• _Source entries_:
---

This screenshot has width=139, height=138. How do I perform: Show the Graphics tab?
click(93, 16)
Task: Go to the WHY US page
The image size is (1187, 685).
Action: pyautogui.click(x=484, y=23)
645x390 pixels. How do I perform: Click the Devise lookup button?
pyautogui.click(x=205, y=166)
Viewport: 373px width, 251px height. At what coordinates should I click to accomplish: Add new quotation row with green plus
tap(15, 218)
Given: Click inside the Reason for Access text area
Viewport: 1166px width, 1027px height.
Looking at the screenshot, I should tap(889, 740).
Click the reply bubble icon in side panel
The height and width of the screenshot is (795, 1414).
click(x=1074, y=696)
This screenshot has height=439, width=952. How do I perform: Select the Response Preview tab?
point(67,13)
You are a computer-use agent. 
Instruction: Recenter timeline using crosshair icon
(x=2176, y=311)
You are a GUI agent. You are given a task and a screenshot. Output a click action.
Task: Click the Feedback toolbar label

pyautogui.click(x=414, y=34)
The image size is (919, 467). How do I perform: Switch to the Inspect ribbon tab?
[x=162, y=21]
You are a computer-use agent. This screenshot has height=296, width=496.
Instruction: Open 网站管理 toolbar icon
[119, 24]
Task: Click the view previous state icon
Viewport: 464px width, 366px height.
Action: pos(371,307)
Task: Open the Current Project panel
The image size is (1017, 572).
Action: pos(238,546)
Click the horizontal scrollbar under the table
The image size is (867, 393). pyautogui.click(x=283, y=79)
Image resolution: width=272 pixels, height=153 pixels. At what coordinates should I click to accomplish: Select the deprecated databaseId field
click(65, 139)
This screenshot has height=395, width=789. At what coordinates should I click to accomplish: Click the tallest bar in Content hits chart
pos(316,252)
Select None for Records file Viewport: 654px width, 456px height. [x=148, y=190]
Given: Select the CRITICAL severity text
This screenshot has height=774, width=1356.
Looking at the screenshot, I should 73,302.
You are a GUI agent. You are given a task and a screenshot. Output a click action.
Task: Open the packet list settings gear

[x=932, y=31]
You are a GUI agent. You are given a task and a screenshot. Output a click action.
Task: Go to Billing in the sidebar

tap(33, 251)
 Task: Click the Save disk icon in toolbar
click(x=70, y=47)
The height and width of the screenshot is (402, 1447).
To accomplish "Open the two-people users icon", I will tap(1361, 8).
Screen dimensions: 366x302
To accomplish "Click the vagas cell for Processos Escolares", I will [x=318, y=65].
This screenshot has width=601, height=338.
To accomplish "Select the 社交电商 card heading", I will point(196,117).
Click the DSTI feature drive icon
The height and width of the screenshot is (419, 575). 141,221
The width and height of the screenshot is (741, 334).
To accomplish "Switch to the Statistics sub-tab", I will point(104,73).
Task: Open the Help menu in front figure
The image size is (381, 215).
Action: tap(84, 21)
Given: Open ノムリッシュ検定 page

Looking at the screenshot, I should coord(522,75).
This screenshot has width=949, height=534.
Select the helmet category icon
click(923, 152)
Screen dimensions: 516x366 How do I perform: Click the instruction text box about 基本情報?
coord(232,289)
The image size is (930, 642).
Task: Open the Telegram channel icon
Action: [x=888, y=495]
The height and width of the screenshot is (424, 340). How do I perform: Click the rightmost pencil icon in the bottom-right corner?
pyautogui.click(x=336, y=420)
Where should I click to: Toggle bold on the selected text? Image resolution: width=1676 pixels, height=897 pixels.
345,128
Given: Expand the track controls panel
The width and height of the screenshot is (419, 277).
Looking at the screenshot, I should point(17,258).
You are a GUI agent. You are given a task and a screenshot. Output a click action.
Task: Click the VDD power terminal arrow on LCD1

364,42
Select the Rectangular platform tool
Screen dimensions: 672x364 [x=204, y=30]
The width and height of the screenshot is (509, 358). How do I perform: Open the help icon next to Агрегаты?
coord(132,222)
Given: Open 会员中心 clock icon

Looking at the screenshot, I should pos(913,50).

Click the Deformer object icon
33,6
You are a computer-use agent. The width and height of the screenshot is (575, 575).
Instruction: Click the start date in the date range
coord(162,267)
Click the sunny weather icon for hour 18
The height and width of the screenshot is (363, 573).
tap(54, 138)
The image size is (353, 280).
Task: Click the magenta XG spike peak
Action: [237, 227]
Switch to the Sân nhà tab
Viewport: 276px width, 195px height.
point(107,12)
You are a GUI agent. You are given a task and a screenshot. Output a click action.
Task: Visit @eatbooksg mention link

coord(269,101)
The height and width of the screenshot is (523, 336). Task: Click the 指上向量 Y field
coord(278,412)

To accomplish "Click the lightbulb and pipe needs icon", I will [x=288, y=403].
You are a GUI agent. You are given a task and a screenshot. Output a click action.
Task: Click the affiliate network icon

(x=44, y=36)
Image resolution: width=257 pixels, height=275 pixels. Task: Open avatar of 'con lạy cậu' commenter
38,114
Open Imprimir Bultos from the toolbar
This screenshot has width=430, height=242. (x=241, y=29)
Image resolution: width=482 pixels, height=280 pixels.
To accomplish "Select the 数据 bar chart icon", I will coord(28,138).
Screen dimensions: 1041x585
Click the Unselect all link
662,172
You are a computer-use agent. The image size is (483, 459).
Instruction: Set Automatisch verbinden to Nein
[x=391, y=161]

---

• _OBJECTIVE_: Put every line of the entries above into a JSON list of strings, one string per line, skipping blank lines.

• _SOLUTION TO THE PROBLEM_:
[
  "This screenshot has width=139, height=138. How do I perform: Show the Graphics tab?",
  "click(93, 16)",
  "Task: Go to the WHY US page",
  "The image size is (1187, 685).",
  "Action: pyautogui.click(x=484, y=23)",
  "645x390 pixels. How do I perform: Click the Devise lookup button?",
  "pyautogui.click(x=205, y=166)",
  "Viewport: 373px width, 251px height. At what coordinates should I click to accomplish: Add new quotation row with green plus",
  "tap(15, 218)",
  "Given: Click inside the Reason for Access text area",
  "Viewport: 1166px width, 1027px height.",
  "Looking at the screenshot, I should tap(889, 740).",
  "Click the reply bubble icon in side panel",
  "The height and width of the screenshot is (795, 1414).",
  "click(x=1074, y=696)",
  "This screenshot has height=439, width=952. How do I perform: Select the Response Preview tab?",
  "point(67,13)",
  "You are a computer-use agent. ",
  "Instruction: Recenter timeline using crosshair icon",
  "(x=2176, y=311)",
  "You are a GUI agent. You are given a task and a screenshot. Output a click action.",
  "Task: Click the Feedback toolbar label",
  "pyautogui.click(x=414, y=34)",
  "The image size is (919, 467). How do I perform: Switch to the Inspect ribbon tab?",
  "[x=162, y=21]",
  "You are a computer-use agent. This screenshot has height=296, width=496.",
  "Instruction: Open 网站管理 toolbar icon",
  "[119, 24]",
  "Task: Click the view previous state icon",
  "Viewport: 464px width, 366px height.",
  "Action: pos(371,307)",
  "Task: Open the Current Project panel",
  "The image size is (1017, 572).",
  "Action: pos(238,546)",
  "Click the horizontal scrollbar under the table",
  "The image size is (867, 393). pyautogui.click(x=283, y=79)",
  "Image resolution: width=272 pixels, height=153 pixels. At what coordinates should I click to accomplish: Select the deprecated databaseId field",
  "click(65, 139)",
  "This screenshot has height=395, width=789. At what coordinates should I click to accomplish: Click the tallest bar in Content hits chart",
  "pos(316,252)",
  "Select None for Records file Viewport: 654px width, 456px height. [x=148, y=190]",
  "Given: Select the CRITICAL severity text",
  "This screenshot has height=774, width=1356.",
  "Looking at the screenshot, I should 73,302.",
  "You are a GUI agent. You are given a task and a screenshot. Output a click action.",
  "Task: Open the packet list settings gear",
  "[x=932, y=31]",
  "You are a GUI agent. You are given a task and a screenshot. Output a click action.",
  "Task: Go to Billing in the sidebar",
  "tap(33, 251)",
  " Task: Click the Save disk icon in toolbar",
  "click(x=70, y=47)",
  "The height and width of the screenshot is (402, 1447).",
  "To accomplish \"Open the two-people users icon\", I will tap(1361, 8).",
  "Screen dimensions: 366x302",
  "To accomplish \"Click the vagas cell for Processos Escolares\", I will [x=318, y=65].",
  "This screenshot has width=601, height=338.",
  "To accomplish \"Select the 社交电商 card heading\", I will point(196,117).",
  "Click the DSTI feature drive icon",
  "The height and width of the screenshot is (419, 575). 141,221",
  "The width and height of the screenshot is (741, 334).",
  "To accomplish \"Switch to the Statistics sub-tab\", I will point(104,73).",
  "Task: Open the Help menu in front figure",
  "The image size is (381, 215).",
  "Action: tap(84, 21)",
  "Given: Open ノムリッシュ検定 page",
  "Looking at the screenshot, I should coord(522,75).",
  "This screenshot has width=949, height=534.",
  "Select the helmet category icon",
  "click(923, 152)",
  "Screen dimensions: 516x366 How do I perform: Click the instruction text box about 基本情報?",
  "coord(232,289)",
  "The image size is (930, 642).",
  "Task: Open the Telegram channel icon",
  "Action: [x=888, y=495]",
  "The height and width of the screenshot is (424, 340). How do I perform: Click the rightmost pencil icon in the bottom-right corner?",
  "pyautogui.click(x=336, y=420)",
  "Where should I click to: Toggle bold on the selected text? Image resolution: width=1676 pixels, height=897 pixels.",
  "345,128",
  "Given: Expand the track controls panel",
  "The width and height of the screenshot is (419, 277).",
  "Looking at the screenshot, I should point(17,258).",
  "You are a GUI agent. You are given a task and a screenshot. Output a click action.",
  "Task: Click the VDD power terminal arrow on LCD1",
  "364,42",
  "Select the Rectangular platform tool",
  "Screen dimensions: 672x364 [x=204, y=30]",
  "The width and height of the screenshot is (509, 358). How do I perform: Open the help icon next to Агрегаты?",
  "coord(132,222)",
  "Given: Open 会员中心 clock icon",
  "Looking at the screenshot, I should pos(913,50).",
  "Click the Deformer object icon",
  "33,6",
  "You are a computer-use agent. The width and height of the screenshot is (575, 575).",
  "Instruction: Click the start date in the date range",
  "coord(162,267)",
  "Click the sunny weather icon for hour 18",
  "The height and width of the screenshot is (363, 573).",
  "tap(54, 138)",
  "The image size is (353, 280).",
  "Task: Click the magenta XG spike peak",
  "Action: [237, 227]",
  "Switch to the Sân nhà tab",
  "Viewport: 276px width, 195px height.",
  "point(107,12)",
  "You are a GUI agent. You are given a task and a screenshot. Output a click action.",
  "Task: Visit @eatbooksg mention link",
  "coord(269,101)",
  "The height and width of the screenshot is (523, 336). Task: Click the 指上向量 Y field",
  "coord(278,412)",
  "To accomplish \"Click the lightbulb and pipe needs icon\", I will [x=288, y=403].",
  "You are a GUI agent. You are given a task and a screenshot. Output a click action.",
  "Task: Click the affiliate network icon",
  "(x=44, y=36)",
  "Image resolution: width=257 pixels, height=275 pixels. Task: Open avatar of 'con lạy cậu' commenter",
  "38,114",
  "Open Imprimir Bultos from the toolbar",
  "This screenshot has width=430, height=242. (x=241, y=29)",
  "Image resolution: width=482 pixels, height=280 pixels.",
  "To accomplish \"Select the 数据 bar chart icon\", I will coord(28,138).",
  "Screen dimensions: 1041x585",
  "Click the Unselect all link",
  "662,172",
  "You are a computer-use agent. The image size is (483, 459).",
  "Instruction: Set Automatisch verbinden to Nein",
  "[x=391, y=161]"
]